What particular things needed change following the Northampton run? "I think we both had a feeling that the first half, although less of a play, was very successful," Rupert replies. "Audiences enjoyed it because it was like an action movie. But the feedback we got about the second half was more difficult. The first half concerns Satan and his journey out of Hell, but the second half has the Adam and Eve story for me it's the heart of the poem, and the heart of the production. So we felt we needed to have another look at that the material is there, it's great, but we weren't communicating it."
Originally, the naked Adam and Eve first appeared somewhat coyly from behind some bushes, risking an onset of sniggers from the audience. The bushes, representing the Garden of Eden, only appeared in the second half, but now they have gone, to be replaced by vivid green lighting. "We never set out to create a Renaissance painting one critic rather unkindly described our Garden in Northampton as looking like Center Parcs.
"What we're trying to suggest, and what interests me about the piece, is that Heaven and Hell, innocence and fallen-ness, are two sides of the same coin. So we've now made the sets for the two halves much more comparable with each other."
At Northampton, I remember Rupert telling me that when he programmed a 'safe' play, an Ayckbourn perhaps, it surprisingly tended to perform less well at the box office than a much more risky proposition like Paradise Lost.
"Exactly. But it's a bit different with a touring company like the OSC, because you are only in each venue for a week. So it's harder to build up word-of-mouth for a particular play. It's a real challenge, because not everybody wants to go out on a Tuesday night and if you do go on that first night and enjoy an unusual play, then you need to tell all your friends about it very quickly if they are to see the show before it moves on to another town the following week.
"It's why a lot of theatres tend to rely on stars to get audiences through the doors the OSC may sometimes have stars, but we certainly don't pay stars' wages!"
So what does the future hold for the Oxford Stage Company under Rupert Goold's artistic direction?
"One of the reasons I left Northampton was that the work I was doing pieces like Paradise Lost needed more resources up front than a small regional theatre could allow, or afford. The plays were just beginning to get interesting by the time they closed big plays need time to mature: at the RSC or the National, you normally have two weeks of previews before you even open.
"So I'll be doing epic work that doesn't mean long evenings in the theatre, but it will be about big ideas. I shall still be unafraid of being cerebral. The great role for the theatre is in stimulating people's minds. Also, I've always liked show business, so there will still be quite a bit of theatricality about the productions. And I don't think I've ever done a show without quite a considerable musical presence."
And what about the future name of the company? Apart from regular visits to the Playhouse, the Oxford Stage Company no longer has any connection with the city its offices moved from George Street to Covent Garden quite some time ago.

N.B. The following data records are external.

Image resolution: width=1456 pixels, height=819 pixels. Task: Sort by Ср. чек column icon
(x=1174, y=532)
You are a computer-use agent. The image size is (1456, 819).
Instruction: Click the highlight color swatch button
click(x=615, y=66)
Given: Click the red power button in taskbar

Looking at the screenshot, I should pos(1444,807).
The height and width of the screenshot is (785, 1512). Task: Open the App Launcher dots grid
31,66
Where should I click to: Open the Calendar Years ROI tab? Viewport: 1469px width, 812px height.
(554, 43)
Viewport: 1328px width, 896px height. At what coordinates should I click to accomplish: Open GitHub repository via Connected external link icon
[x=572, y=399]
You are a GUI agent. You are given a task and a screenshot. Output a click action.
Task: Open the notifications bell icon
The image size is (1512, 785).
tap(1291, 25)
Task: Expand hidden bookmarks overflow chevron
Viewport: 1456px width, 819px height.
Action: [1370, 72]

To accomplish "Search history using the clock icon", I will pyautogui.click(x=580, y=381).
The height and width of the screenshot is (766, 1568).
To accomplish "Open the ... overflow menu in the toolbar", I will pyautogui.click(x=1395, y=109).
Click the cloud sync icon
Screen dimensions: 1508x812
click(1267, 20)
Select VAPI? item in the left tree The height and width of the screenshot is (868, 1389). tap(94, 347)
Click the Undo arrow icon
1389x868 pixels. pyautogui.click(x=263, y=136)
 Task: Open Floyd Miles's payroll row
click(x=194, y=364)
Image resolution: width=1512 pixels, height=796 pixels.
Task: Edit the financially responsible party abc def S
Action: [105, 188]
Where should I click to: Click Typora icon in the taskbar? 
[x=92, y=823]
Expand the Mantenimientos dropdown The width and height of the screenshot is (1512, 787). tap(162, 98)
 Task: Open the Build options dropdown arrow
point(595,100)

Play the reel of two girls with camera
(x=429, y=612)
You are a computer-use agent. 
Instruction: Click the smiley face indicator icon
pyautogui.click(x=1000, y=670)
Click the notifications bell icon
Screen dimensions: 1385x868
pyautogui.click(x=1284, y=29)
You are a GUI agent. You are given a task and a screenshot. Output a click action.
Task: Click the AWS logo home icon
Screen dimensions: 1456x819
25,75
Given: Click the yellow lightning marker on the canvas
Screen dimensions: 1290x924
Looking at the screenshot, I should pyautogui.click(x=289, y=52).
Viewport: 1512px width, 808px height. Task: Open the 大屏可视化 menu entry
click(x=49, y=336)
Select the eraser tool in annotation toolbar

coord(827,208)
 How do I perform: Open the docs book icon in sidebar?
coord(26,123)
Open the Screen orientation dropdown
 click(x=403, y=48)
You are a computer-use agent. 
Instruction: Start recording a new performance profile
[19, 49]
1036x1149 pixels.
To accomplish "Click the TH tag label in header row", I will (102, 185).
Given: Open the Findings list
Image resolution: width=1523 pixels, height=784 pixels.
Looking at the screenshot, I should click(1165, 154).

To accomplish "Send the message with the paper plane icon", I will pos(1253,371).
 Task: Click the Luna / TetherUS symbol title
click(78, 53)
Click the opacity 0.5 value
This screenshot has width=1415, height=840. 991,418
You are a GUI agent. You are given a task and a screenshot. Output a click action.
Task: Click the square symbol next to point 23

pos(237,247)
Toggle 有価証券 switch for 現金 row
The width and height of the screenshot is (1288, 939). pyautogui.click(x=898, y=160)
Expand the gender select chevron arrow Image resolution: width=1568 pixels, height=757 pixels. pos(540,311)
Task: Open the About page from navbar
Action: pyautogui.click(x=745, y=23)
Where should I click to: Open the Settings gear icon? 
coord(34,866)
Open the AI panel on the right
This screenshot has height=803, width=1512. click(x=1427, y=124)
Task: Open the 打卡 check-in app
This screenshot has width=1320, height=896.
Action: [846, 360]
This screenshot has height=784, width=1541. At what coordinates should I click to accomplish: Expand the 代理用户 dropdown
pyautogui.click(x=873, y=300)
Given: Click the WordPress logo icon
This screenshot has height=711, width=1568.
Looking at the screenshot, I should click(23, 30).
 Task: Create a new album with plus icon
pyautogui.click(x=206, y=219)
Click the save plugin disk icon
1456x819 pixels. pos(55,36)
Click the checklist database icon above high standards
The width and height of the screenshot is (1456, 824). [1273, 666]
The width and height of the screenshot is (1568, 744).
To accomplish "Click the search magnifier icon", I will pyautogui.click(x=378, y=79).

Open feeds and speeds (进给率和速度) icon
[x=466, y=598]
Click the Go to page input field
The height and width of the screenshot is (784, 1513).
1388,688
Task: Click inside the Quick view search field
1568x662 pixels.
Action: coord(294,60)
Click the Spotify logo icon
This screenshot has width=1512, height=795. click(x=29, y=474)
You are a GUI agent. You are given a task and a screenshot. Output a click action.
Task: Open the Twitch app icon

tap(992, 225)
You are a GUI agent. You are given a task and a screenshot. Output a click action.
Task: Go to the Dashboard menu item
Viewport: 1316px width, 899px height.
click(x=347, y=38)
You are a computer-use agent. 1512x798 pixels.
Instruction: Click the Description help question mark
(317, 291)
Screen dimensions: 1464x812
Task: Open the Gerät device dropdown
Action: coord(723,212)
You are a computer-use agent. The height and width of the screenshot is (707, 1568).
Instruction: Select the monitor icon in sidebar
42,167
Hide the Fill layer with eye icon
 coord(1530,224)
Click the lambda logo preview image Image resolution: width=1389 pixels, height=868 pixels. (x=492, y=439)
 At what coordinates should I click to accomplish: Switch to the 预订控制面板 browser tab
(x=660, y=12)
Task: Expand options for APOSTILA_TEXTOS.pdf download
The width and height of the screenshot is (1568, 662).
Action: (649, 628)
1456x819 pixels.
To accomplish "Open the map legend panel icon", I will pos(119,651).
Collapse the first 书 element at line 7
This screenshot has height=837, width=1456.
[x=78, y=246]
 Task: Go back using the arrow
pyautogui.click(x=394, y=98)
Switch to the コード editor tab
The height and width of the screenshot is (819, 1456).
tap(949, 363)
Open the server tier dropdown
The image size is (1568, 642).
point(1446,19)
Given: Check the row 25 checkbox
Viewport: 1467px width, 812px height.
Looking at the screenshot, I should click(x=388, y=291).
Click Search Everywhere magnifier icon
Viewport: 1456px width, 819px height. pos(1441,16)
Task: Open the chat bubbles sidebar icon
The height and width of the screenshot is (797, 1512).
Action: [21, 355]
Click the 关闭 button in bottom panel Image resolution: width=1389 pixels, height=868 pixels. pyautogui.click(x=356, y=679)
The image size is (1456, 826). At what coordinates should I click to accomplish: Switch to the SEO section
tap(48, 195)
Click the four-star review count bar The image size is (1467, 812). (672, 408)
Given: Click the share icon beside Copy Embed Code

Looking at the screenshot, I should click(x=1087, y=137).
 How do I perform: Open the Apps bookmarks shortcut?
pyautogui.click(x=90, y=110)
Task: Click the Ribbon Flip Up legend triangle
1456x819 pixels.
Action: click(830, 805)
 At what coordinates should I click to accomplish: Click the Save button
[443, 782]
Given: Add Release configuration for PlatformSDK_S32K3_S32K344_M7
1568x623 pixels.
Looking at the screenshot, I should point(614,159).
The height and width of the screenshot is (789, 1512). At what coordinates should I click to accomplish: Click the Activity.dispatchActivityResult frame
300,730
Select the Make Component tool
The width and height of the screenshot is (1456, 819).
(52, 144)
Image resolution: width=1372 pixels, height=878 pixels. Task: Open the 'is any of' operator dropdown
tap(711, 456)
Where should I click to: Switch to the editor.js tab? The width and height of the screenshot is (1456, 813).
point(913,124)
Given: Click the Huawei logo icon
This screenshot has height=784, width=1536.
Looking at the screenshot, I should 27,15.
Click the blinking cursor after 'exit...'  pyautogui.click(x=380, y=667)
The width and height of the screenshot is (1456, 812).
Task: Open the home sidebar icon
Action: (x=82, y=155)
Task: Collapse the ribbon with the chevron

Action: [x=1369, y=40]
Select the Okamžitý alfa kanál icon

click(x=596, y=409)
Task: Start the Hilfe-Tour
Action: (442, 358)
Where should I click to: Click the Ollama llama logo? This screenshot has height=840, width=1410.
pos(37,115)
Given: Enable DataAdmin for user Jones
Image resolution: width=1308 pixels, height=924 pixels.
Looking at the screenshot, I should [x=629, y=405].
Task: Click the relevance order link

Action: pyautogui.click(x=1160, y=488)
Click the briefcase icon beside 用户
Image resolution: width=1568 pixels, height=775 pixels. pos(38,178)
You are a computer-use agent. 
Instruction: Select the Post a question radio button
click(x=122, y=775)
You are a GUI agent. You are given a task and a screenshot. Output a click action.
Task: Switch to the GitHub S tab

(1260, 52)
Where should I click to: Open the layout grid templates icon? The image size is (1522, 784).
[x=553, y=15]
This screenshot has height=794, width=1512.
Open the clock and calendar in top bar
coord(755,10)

Rupert pauses before he answers: "It's definitely something we're looking at. I had a strong relationship with the OSC when John Retallack was artistic director in fact, I first met my wife in an OSC show. So I have a real relationship with Oxford, and the company's presence there.
"But the way the company has evolved in the last few years means that the connection with Oxford is rather tenuous. So we might be rather more OSC' than Oxford Stage Company', or we might go for something completely new. The most important thing is that we continue to have a good relationship with the Playhouse and its audience it's the venue we go to most often."
Rupert's job with the OSC does allow time for other work, and he will follow his debut at Garsington Opera last year by returning to direct Rossini's La donna del lago in 2007. Meanwhile, he is directing The Tempest as part of the Royal Shakespeare Company's Complete Works Festival at Stratford.